What is High availability?
High availability is a system design protocol and associated implementation that ensures a certain absolute degree of operational continuity during a given measurement period.
Lets say you have two servers 'A' and 'B' with MOR installed, MySQL is running replication between them. By default all trafic comming to server 'A' is monitored by server 'B', so when server 'A' fails, server 'B' stands in its position by given time.
So allmost no data is lost, and your users will be happy with your services.
What is Heartbeat?
Heartbeat is software which implements these monitoring and availability features for your servers. It must be carrefully installed, configured and tested on both servers to ensure correct producing of services.
What do you need to know before starting
Please review once more the provided above scheme. It represents a typical Linux Heartbeat configuration. Before starting you have to be aware of 4 main points:
1. All public IP addresses have to be on same subnet.
2. Virtual IP has to be free (not assigned to any device on the network) and the last octet of the address (in this case .4 is the last octet) has to be the highest in the configuration. Server A and B have to be on "lower" IP, in this case .2 and .3 (the last octet).
3. Never use servers when they are off-line as it will ruin the MySQL replication.
4. After heartbeat configuration has been made, do not change the addressing scheme or the host-names of the servers.
Hearbeat 2.99 has been full tested on Centos 5.2 only, there is no guarantee that it will work on older versions or distros.
Download mor install scripts from svn. in both servers.
Run /usr/src/mor/sh_scripts/install_heartbeat.sh in both servers
* download special file, then yum automaticaly install correct heartbeat files for your system. * install pacemaker, its future only. * configure /etc/ha.d/authkeys so you don't need to change anything here * configure /etc/ha.d/ha.cf file, but you still need adjust it by hand (how? later on this page). * configure /etc/ha.d/haresources file, but you still need to change few bits there, also, later on this page. * add 3 lines to /etc/hosts, but just for testing purposes only, so you will have to change IPs here.
ATTENTION: if you installed Heartbeat manually, please make sure that you have same version of Heartbeat on both servers. You will probably need same Centos version on both servers to do that.
Before going further, you need to setup hostname of both servers. Make sure master will have node01 and slave node02. (uname -n) must return correct words.
Make sure to remove all services which are related to Heartbeat from the runlevels:
If you want to turn off startup for service (for example asterisk):
chkconfig asterisk off
Edit /etc/sysconfig/network to change your hostname. Then reboot your machine.

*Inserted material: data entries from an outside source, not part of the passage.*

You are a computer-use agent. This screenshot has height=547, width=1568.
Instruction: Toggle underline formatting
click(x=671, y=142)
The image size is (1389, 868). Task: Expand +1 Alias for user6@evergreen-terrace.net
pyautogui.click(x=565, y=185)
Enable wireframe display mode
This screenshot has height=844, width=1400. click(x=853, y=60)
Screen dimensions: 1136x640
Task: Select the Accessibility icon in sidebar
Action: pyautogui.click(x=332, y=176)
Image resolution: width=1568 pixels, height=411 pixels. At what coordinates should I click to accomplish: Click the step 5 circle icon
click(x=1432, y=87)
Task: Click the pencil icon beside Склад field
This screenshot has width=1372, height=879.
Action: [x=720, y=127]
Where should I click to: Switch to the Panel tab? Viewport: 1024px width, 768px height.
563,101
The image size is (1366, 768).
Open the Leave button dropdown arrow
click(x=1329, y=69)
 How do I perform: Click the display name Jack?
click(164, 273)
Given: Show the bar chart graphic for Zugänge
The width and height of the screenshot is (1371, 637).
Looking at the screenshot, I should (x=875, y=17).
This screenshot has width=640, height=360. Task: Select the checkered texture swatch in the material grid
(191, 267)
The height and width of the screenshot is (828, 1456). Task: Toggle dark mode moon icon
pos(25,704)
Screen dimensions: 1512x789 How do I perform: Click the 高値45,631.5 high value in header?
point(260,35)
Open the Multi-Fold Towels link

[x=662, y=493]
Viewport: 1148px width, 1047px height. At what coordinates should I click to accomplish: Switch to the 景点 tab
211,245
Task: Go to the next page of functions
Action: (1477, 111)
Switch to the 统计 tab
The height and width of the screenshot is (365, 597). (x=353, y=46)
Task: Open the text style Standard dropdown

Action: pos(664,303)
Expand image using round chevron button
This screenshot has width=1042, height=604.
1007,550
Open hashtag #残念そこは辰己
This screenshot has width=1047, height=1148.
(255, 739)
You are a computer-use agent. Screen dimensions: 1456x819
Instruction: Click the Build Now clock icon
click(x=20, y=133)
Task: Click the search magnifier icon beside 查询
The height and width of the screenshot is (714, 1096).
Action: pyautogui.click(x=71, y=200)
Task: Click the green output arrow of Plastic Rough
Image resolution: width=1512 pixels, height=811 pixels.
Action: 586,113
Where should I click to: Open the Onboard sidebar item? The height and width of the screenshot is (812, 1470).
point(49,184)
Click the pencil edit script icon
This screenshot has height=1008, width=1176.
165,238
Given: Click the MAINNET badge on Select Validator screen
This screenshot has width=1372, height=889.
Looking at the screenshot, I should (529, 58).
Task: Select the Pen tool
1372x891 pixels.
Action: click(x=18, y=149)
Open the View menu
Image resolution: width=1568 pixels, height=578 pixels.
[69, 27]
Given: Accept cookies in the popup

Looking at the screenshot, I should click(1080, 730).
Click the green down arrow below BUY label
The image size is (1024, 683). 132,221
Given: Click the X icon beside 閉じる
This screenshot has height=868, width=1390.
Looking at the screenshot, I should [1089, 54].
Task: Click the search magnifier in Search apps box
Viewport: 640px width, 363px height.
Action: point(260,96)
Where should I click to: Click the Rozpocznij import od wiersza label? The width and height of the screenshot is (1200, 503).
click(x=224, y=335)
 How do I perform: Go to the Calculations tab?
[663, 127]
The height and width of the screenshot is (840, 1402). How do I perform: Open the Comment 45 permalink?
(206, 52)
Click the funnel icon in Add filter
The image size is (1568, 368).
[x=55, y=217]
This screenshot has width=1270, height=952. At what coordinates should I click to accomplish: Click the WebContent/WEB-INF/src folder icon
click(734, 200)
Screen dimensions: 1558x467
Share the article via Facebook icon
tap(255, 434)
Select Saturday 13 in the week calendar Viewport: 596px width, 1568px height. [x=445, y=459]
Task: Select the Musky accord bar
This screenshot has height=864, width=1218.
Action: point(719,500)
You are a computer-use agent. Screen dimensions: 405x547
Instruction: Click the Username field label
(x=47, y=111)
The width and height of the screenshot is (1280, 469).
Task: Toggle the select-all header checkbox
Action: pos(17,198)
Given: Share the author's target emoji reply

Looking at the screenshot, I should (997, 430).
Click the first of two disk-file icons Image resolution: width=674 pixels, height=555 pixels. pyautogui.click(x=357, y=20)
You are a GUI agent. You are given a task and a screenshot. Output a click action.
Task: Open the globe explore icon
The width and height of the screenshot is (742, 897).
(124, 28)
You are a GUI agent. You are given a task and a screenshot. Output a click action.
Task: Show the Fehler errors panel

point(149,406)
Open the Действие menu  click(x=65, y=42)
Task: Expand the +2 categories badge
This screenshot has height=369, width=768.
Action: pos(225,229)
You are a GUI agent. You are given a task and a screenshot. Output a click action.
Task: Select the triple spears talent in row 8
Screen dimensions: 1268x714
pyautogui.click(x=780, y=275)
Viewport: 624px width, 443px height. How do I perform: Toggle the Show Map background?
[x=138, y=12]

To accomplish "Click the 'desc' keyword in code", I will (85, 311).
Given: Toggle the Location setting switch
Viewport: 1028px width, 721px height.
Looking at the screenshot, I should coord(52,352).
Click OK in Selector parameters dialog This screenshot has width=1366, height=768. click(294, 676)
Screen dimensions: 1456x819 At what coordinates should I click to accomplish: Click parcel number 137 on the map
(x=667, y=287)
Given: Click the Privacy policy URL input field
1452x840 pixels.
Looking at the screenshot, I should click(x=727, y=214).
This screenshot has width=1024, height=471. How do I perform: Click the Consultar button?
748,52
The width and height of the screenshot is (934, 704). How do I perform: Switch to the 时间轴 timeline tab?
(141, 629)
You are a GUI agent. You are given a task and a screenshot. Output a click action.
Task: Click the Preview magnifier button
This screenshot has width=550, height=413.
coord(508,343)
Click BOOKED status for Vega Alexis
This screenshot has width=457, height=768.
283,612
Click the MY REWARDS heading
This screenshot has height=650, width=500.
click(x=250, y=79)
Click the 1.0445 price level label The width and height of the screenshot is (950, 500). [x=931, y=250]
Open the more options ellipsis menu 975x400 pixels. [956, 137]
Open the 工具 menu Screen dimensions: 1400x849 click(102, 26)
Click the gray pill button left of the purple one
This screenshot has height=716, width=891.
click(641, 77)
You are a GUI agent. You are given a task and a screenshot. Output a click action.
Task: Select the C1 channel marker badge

First configure master (node01):
Open /etc/hosts and you will see something like this:
192.168.0.131 node01 #change to correct IP 192.168.0.132 node02 #change to correct IP here aswell 192.168.0.130 virtual_ip #change 192.168.0.130 to correct virtual IP here
Change IP of node01 to master machine, which "accept all incoming traffic by default".
Change IP of node02 to slave machine which "accept all data, if master will die".
Change IP of virtual_ip to virtual IP of the system (the same IP which we will use later in /etc/ha.d/haresources)
Note: node01 and node02 should be replaced with actual hostnames of master and slave server if they are not set to node01 and node02 respectively, while virtual_ip is static and you do need to change it, just change IP to actual system virtual IP.
Open /etc/ha.d/ha.cf and change:
Deadtime higher or lower setting. Deadtime means how many seconds have to pass before take over job from master.
Remember, this should be lower on on "lightly" loaded machines, and higher and "highly" loaded machines.
Deadtime 10 is more than enough. (Default is 5)
Make sure you add 2 network interfaces for heartbeat broadcasts.
The ucast directive configures Heartbeat to communicate over a UDP unicast communications link.
For example 'ucast eth0 10.10.10.133'.
This directive will cause us to send packets to 10.10.10.133 over interface eth0.
If you like to use more than one interface for communication between nodes, you can add multiple lines with ucast directive.
The udpport directive is used to configure which port is used for these unicast communications if the udpport directive is specified before the ucast directive, otherwise the default port will be used.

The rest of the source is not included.